Wednesday, May 15, 2013

I am up to my eyeballs in evaluation, and the calculation of whether I'll make the deadline (or more likely, with how much time to spare) has started. I managed to get my blended learning class all ready, since it went live yesterday. It makes the deadline question above more difficult.

One inspiration I had was to create a "Sound Off" journal in the class. I named it after the wonderful anonymous call-in forum in the Troy Record, but the in-course variety will not be anonymous. It is a space for me to reflect on the class delivery. Does technology enhance learning or does it get in the way? I've invited students to join me. I will probably post my entries here as well.

This is my first:

During this past academic year, 2012-13, I served on the Online Teaching & Learning Task Force. Since I am an adjunct faculty member, I am not required to perform university service, but the topic interests me a great deal, and I did not want to refuse the invitation from the Provost and CIO.
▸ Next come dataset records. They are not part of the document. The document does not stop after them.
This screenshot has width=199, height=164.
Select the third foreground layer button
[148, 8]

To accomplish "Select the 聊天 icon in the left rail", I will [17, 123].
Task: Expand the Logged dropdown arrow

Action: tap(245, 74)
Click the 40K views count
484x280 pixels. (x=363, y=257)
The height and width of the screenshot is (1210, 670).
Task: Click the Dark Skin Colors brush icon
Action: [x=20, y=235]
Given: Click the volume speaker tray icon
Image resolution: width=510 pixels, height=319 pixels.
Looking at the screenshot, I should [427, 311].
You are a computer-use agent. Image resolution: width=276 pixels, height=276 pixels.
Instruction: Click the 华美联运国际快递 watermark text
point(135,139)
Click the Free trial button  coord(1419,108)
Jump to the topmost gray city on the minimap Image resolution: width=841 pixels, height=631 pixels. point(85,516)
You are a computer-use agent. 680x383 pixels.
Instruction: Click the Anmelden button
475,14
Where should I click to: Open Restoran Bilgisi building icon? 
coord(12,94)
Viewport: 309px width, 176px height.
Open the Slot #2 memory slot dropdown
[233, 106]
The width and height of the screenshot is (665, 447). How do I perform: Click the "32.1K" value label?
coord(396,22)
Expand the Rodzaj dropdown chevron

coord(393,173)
I am not a big fan of meetings, conferences or task forces. My attitude has been that “I was so done with” spending my time that way when I left SUNY System Administration in 1998. I said arrivederci to keynote speeches accompanied by spring mix salad with mandarin oranges, vinaigrette dressing and chicken a la Marriott.

So I was a touch skeptical when asked to be a member of the OTL Task Force. We were given a short time frame; our first meeting was in November 2012, and after several interim deadlines, the final report was due in April 2013.

I think about educational technology a lot already, and have for a long time. I was an early adopter; I started teaching online in 2000, after taking two experimental classes that relied heavily on new delivery methods as a doctoral student in the mid-1990s. But the OTL Task Force caused me to think about it 24/7, and to discuss it extensively with members of the task force, other faculty, and students.

The response rate to the student survey was 12 percent; this was not as high as we had hoped, but it still is a lot of students, and the comments in particular are a rich data source. Surprisingly, 80 percent of students reported needing no technical support for their fully online, blended and web-enhanced courses. (This contrasts with the wishes of the faculty, who report needing help desk availability on weekends and during the evening.)

Access to grades is something all students want. Undergraduate students want lecture capture, and graduate students want access to the Blackboard site for a class after the semester is over.

The OTL Task Force was a good experience for me. I gained some inspiration and insight that I hope will benefit this class. Of course I’ve already encountered one or two roadblocks (chiefly involving the logistics of recording and uploading video captured during the face-to-face classes).